Inside the bridge tender’s house, he flipped through papers on the desk—not really seeing what was in them—and checked the small mirror someone had attached to the window casing. Since he had stopped using Just for Men color gel, the black beard he touched up every couple of weeks now had a light-brown undercoat but still hid the white marks on his chin and neck. Unless he shaved, they remained undetectable, like the scars he bore inside.
A voice on the VHF filled the small space, bringing Foxx back to the moment. “Boat approaching from the west, requesting next bridge opening.” It was followed by a prolonged horn blast, a three-second delay, and a final, short blast.
“Bridge opening at 3:00 p.m.,” Foxx responded, then pushed a series of keys on the computer.

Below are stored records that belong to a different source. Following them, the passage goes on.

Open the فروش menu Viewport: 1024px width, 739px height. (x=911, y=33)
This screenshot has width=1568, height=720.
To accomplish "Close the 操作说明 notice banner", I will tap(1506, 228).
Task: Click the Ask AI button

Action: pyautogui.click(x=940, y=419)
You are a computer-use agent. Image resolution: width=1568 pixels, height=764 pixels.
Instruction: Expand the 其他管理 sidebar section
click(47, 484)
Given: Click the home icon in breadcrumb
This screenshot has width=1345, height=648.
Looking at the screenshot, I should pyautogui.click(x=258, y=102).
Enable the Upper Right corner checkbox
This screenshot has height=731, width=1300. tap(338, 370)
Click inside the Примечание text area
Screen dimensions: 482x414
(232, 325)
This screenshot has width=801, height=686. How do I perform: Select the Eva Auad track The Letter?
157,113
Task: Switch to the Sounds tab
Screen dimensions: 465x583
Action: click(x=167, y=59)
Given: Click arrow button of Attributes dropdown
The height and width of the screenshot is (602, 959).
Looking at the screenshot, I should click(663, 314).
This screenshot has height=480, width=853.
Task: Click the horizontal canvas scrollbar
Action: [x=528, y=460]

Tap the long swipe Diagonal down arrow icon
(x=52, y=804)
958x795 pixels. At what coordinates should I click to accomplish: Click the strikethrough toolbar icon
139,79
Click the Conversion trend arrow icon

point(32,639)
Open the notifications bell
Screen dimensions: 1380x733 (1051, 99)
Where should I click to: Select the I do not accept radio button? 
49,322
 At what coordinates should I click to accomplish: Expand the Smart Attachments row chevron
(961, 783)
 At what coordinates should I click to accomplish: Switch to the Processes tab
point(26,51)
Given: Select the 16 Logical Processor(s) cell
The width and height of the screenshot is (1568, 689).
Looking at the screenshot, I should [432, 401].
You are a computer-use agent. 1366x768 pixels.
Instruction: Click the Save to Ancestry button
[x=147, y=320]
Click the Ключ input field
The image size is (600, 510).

Five minutes later, the metal crossbars on either end of the bridge started down, dislodging an osprey roosting on top and halting the vehicles intending to cross the causeway from both directions. Red lights flashed, followed by warning signals. When the crossbars snapped into place, the swing bridge started to move, giving the illusion of a giant metal bird unfolding its wings.
Once it was fully open, Foxx reached into his pocket, pulled out a flash drive, and stuck it into the computer. His fingers traveled across the keyboard again. When he pushed Enter, a series of hieroglyphics flickered on the screen. It went dead, leaving the bridge locked open.
“That should do it,” he said as he removed the flash drive and stuck it in his pocket.
He stepped outside the bridge tender’s house and leaned against the aluminum railing, waving to the people in the sailboat and then to the driver of the first Sea Ray as they passed below him. The other speedboat was idling, hanging back.
Foxx gazed at the water twenty feet below. It was still frothy on the surface from the boat traffic. The turquoise of winter had faded into a murky, almost putrid green from the summer rains. He could see fish swimming near the surface but not the sandy bottom he knew was down there somewhere. Cap and the others had told him with some certainty that the area under the bridge was at least eight feet deep. He wondered why he hadn’t confirmed that figure with the office.
Too late. This is it. Thirty-six years of living a shit life is coming to an end today.
He opened the small gate in the railing and stepped onto the concrete ledge. He took several deep breaths, positioned his feet and arms as he used to when he was on the platform, rose onto his toes, and did a perfect swan dive off the bridge. He entered the warm water with barely a splash. The instant he hit, he thought of his high school diving experiences and wondered what Coach Billingsley would have said about his form.